Often, a data person – or even a team of data people – don’t get to do a lot of problem solving. In many cases, they pull data for management PowerPoint decks, spend their time building or updating dashboards, or doing ad hoc work for internal folks who don’t have database access. In some cases, companies only have one data person who is the “go-to person” or subject matter expert.
None of these scenarios is ideal and is setting these people up for frustration and the organization up for disappointment. Because trust me, no one person will have expertise in every aspect of the field. Nor can one person do everything data-related in an organization. I will discuss the breadth of the field in future posts but for additional information on the disillusionment of Data Scientists, here is a pretty good article on why so many data scientists are leaving their jobs.
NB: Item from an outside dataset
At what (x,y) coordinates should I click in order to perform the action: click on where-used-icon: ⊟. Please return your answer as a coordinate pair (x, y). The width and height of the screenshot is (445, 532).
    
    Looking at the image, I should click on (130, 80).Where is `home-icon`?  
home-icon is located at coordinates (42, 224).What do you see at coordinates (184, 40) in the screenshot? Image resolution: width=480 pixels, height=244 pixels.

It’s a cautionary tale but provides you with a bit of a reality check about the day-to-day work for a good number of of Data Scientists.
Additionally, in many cases the hiring managers aren’t even data science practitioners so they don’t really know what type of skills they should be seeking. They often just think it’s something they should have or be doing. If you’re working with a Marketing department, they might really want a lot of data visualization skills whereas an IT department might focus more on machine learning and what tools and applications you are capable of using. On the other hand, an Operations department might be gung-ho on descriptive and predictive modeling. It all comes down to the HiPPO (Highest Paid Person’s Opinion).
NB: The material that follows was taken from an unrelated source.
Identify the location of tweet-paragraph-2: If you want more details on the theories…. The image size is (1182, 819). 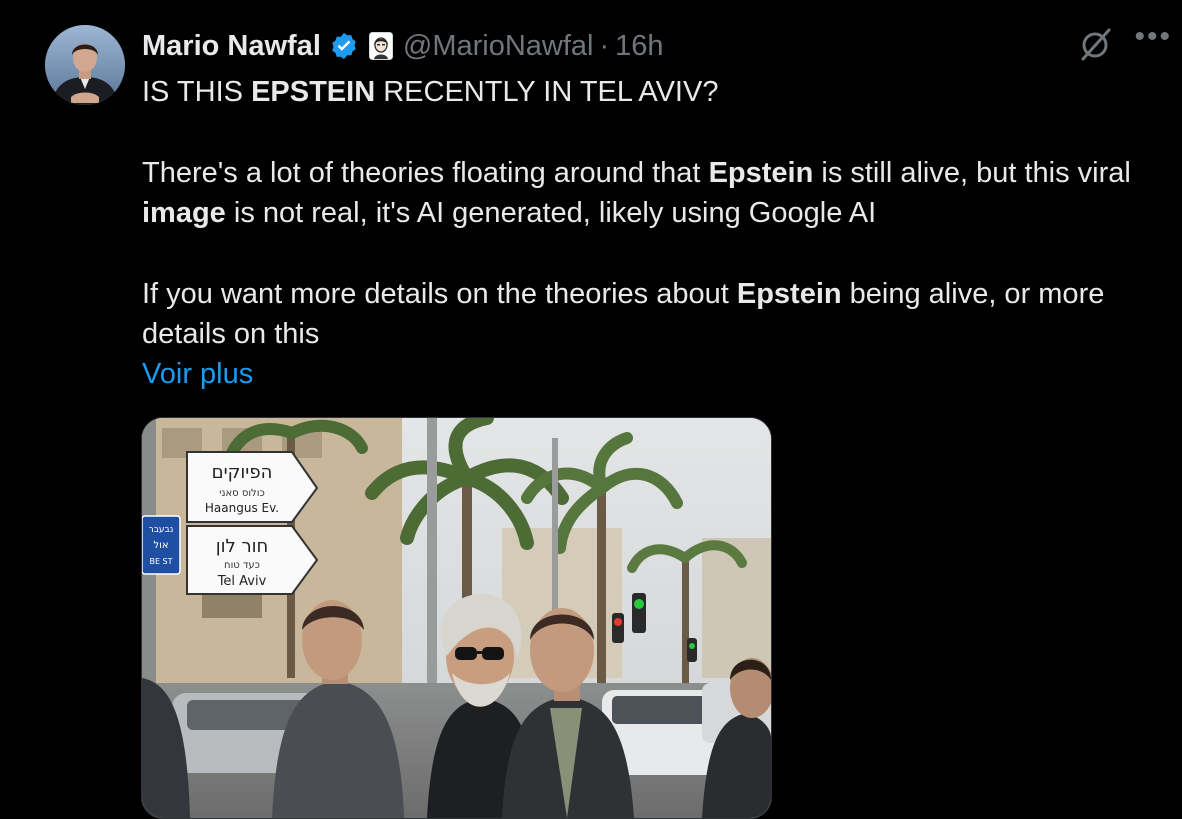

But does what these people want mean these are the important skills and work that will move their business or goals forward? Maybe. But not necessarily. It could just be they developed a strategy based on their own experiences and beliefs and are hiring for things with which they are familiar. Or what a colleague in another organization told them they are doing. But maybe it’s not what they need. I once was offered and accepted a job by telling my future boss that what he wanted was not actually what he needed. A good part of my interview was about educating my future employers on the nuances between analytics and data science and the skills I felt would be put to the best use for the organization.
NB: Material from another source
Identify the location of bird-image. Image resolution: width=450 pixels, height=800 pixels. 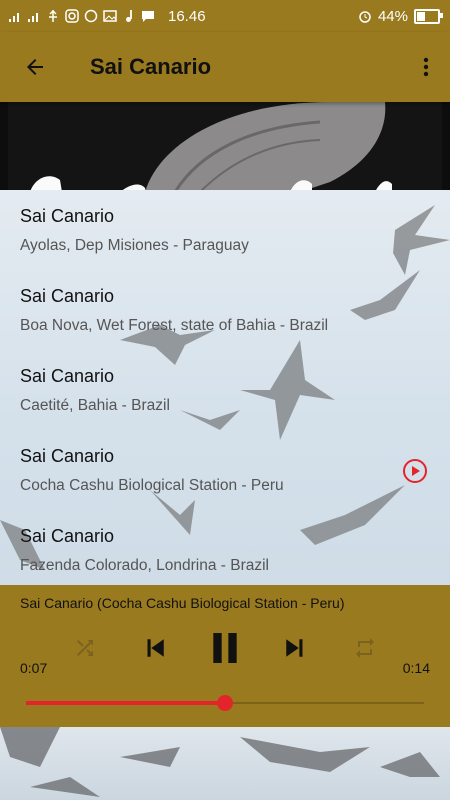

And sometimes a hiring manager will throw everything they can think of into a job posting only to pick and choose the skills they believe are important for the role based on the resumes they receive. This is the scariest scenario because it tells you they don’t really know what they want. Or worse yet, what they need.
Even more confusing is that some job titles say Data Analyst but many responsibilities of the role are in the realm of a Data Scientist, or vice versa. Having been a Data Analyst for many years, these two roles have some overlap but there are definite distinctions that are often overlooked.
Where does that leave you? Well, the honest truth is you will have to decide where your interests lie and choose your own focus. Don’t always depend on what companies think they are looking for. Not every job title that says “Data Scientist” will match your skills. Nor should it. And there’s nothing wrong with being an advocate for the field and educating future employers. The field has just gotten too big to be a generalist. Find your niche and go gang busters on it. And take a look at some of my future posts where I explain what some of these focus areas could be.
Or to paraphrase Dan Ariely, you can pretend you know how to do everything in data science and see where that takes you.